Managing Routers with the CLI

Login

To use the CLI, you'll need to be logged in. Link to instructions

Create a Router

The tunneler flag must be administratively set when the router is created or updated or the router will not start.


ziti edge create edge-router "router2" \
    --jwt-output-file router2.jwt \
    --tunneler-enabled

Update a Router

The update command will replace all administrative properties of the router. This example preserves the properties from the router3 example above, adding the --tunneler-enabled flag.

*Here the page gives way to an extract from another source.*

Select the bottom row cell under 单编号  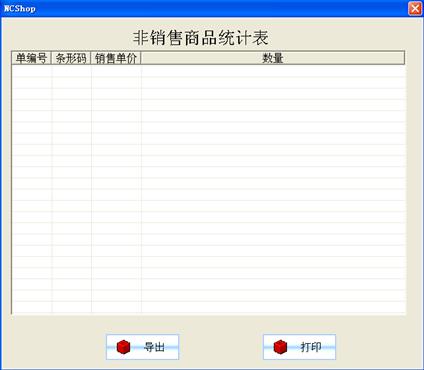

ziti edge update edge-router "router3" \
    --no-traversal \
    --tunneler-enabled

Additional Flags

  • App-Data can be used to set key/value pair to be used in addressable terminator service for example.
--app-data stringToString   Custom application data (default [])
--app-data "fqdn"="aksprod-cae02995.eastus2.azmk8s.io"
  • Router cost can be used to influence the smart routing to not use this router for service traversal unless no other paths are available.
--cost uint16               Specifies the router cost. Default 0.
--cost 300
  • No-traversal flag means no service traversal through this router at all. Only the service termination or origination can be completed on it.
--no-traversal              Disallow traversal for this edge router. Default to allowed(false).
  • The role attribute flag allows to set a list of attributes that can be referenced by all policies for dialing and/or hosting services.
-a, --role-attributes strings   Set role attributes of the edge router. Use --role-attributes '' to set an empty list
 --role-attributes 'example,example2,example3'

Role Attributes are Powerful

Consider an autoscaling group scenario where routers are created or deleted with scale-out or scale-in events. Attribute-based access control enables this scenario because the policies grant roles instead of the individual, temporary identities.

If router names or IDs were referenced explicitly in such a scenario then all policies would need to be updated upon the scale-out event with new grants like @router_name. To keep the complexity of this deployment to minimum, it just makes sense to use role #attributes.